Aurora: nearly all webcomics are "intended" for print as a secondary market. But the point is: if you are creating new work that is going to be viewed primarily on the screen, do not use storytelling techniques that only work in print; those techniques will fail.
Webcomic creators need to concern themselves first with how their work satisfies the first readers--the people who may read their work online. Because if they don't satisfy those readers, there will be no print collections.
I would say that if one has his or her heart set--I mean dead set--on using tools like double-page spreads, then the real issue is that they should be trying to finance a self-published print-only book. People still do this too, and with Kickstarter, it's become more and more likely for independent creators to set forth and fund their projects.
DISCLAIMER: It's mine, I made it, feel free to regard this as shameless. Flay me as necessary. Also? apologies for resurrecting a thread from months ago.
But I'll weigh in on the format issues. In this case, I started the project intending it for print. For a variety of reasons, I discovered it would be more sensible to put it on teh inter-nets. So I needed a way to display the 2-page spreads, and here we are. I acknowledge the weaknesses - primarily that the images need to be so large (to preserve text readability) that it may be a more awkward experience for a reader with a smaller viewport. I still would like the book to exist on paper - I prefer it to reading from the screen - but I also want to remove the barriers of cost and availability between a reader and this comic.

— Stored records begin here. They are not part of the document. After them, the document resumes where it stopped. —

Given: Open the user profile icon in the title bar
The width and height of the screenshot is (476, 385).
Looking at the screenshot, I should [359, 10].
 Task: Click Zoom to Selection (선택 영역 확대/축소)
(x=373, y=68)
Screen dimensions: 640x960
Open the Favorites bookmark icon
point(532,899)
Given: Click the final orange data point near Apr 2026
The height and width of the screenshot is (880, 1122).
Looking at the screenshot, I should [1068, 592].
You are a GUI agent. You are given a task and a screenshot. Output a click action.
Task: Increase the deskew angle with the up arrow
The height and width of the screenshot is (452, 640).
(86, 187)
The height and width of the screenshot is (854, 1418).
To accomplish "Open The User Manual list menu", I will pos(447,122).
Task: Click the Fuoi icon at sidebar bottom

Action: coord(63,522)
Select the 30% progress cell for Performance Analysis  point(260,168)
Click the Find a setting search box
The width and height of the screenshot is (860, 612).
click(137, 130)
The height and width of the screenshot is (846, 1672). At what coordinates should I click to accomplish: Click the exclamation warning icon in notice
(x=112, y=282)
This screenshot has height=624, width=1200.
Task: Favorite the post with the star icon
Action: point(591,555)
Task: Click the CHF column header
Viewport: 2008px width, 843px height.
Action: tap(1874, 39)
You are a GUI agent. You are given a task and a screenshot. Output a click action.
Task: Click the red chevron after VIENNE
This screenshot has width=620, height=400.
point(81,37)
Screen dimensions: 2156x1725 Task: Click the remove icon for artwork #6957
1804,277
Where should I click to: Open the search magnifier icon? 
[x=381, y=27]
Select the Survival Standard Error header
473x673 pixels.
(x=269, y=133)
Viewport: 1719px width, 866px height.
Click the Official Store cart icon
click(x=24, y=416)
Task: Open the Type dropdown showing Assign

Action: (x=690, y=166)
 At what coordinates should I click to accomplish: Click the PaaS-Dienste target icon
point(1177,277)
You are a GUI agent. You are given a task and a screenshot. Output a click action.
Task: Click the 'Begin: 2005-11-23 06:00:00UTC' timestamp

I am all for comics that are specifically web-created and thus web-exclusive. Use the medium to it's best advantage. Like this. If I were to come up with a concept that exploited the strengths you get from the digital medium, hey - why not? Let's make that.
But as long as a maker wants to end up with a dead-tree version, you'll have to acknowledge that format's limitations at some point.
@darrylayo - I'm having trouble thinking of techniques that would work only in print, but not online. Perhaps the 2-page spread, if one's site isn't built for it. What am I missing?